Proseguono le indagini sui quattro sub morti a Palinuro. La procura della Repubblica di Vallo della Lucania e gli uffici della Capitaneria di Porto di Palinuro sono impegnati senza sosta nel lavoro di indagine per chiarire al più presto la dinamica che ha portato alla morte sabato 30 giugno di quattro sub nella Grotta del Sangue di Palinuro, sulla costa cilentana, nel Salernitano. Al centro dell'attenzione degli inquirenti, in particolare, i motivi che hanno spinto Douglas Rizzo, Susy Cavaccini, Andrea Pedroni e Panaghiotis Telios, una volta immersisi nella grotta, ad imboccare lo stretto cunicolo che poi si sarebbe rivelato una trappola mortale.
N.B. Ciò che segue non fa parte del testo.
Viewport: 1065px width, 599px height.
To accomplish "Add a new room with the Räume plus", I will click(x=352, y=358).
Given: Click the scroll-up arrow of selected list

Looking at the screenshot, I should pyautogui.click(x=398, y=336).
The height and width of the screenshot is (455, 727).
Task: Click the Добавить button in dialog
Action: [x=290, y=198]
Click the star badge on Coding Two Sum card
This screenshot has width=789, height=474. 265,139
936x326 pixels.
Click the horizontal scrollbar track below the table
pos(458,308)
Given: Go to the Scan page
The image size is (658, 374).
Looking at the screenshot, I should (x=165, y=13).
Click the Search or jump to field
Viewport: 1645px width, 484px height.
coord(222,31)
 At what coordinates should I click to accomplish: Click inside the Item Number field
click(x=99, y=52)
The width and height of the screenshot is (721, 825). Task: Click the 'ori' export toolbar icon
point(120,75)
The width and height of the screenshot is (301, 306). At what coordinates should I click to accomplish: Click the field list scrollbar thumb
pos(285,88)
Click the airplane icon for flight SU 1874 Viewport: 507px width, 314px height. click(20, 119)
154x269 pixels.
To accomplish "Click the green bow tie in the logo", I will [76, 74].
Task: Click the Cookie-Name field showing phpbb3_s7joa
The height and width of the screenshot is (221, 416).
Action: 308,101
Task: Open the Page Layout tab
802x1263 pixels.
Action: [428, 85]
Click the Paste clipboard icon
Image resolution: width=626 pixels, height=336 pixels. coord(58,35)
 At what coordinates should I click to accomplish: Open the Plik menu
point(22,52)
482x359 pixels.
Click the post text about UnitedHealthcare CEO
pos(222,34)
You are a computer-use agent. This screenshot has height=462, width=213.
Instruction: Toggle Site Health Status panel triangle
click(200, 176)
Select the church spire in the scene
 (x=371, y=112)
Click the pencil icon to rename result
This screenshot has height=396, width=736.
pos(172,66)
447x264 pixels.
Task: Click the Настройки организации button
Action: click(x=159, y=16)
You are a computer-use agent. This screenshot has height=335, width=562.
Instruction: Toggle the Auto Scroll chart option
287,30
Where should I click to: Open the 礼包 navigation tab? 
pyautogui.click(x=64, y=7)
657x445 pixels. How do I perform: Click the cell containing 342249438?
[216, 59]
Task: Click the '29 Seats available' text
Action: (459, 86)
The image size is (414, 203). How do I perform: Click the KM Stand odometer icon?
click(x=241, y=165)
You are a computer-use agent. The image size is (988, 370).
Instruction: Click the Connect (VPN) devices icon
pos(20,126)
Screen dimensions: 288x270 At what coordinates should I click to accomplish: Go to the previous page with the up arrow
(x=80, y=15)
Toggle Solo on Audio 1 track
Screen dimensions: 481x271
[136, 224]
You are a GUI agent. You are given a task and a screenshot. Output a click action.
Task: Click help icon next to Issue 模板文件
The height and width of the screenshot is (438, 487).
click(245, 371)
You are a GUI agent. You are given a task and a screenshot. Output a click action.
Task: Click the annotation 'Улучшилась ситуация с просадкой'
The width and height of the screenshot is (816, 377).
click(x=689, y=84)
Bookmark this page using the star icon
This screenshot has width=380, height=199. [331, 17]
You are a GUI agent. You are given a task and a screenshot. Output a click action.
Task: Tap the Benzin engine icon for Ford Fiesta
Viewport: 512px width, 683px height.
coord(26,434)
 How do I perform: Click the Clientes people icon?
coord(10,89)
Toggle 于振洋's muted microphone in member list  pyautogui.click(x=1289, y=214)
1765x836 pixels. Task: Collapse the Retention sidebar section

Perché i quattro sommozzatori si trovavano in quel cunicolo? E cosa non ha permesso loro di risalire insieme agli altri quattro escursionisti, che, al contrario, sono riusciti a mettersi in salvo? Forse il fango che si è sollevato al loro passaggio, rendendo la visibilità pari a zero? O ci sono altri motivi? Sono tutte domande alle quali gli uomini della locale Guardia Costiera, diretta dal tenente di vascello Massimo Ruggiero, e il sostituto procuratore della Repubblica di Vallo della Lucania Renato Martuscelli tenteranno di rispondere. Il magistrato ha chiesto alla guardia costiera accertamenti sulle attrezzature in possesso delle vittime. Pare infatti che i quattro sub non avessero la cosiddetta “sagola”, una sorta di filo di Arianna che dovrebbe seguire chi si immerge dalla barca alle grotte per permettere loro di tornare indietro in caso di difficoltà. E ha richiesto anche un filmato all’interno della grotta, dove i sub sono stati trovati cadaveri.

Intanto, la procura ha liberato le quattro salme recuperate nella grotta del Sangue, riconsegnandole ai parenti. E già per martedì 3 luglio sono previsti i funerali di Susy Cavaccini, 36 anni di Salerno, che verranno eseguiti a Battipaglia alle ore 16, e quelli di Panaghiotis Telios, il 23enne di origine greca ma residente a Reggio Calabria, dove le esequie sono state fissate per le 16 e 30. E una messa in ricordo dei sub è prevista anche a Palinuro.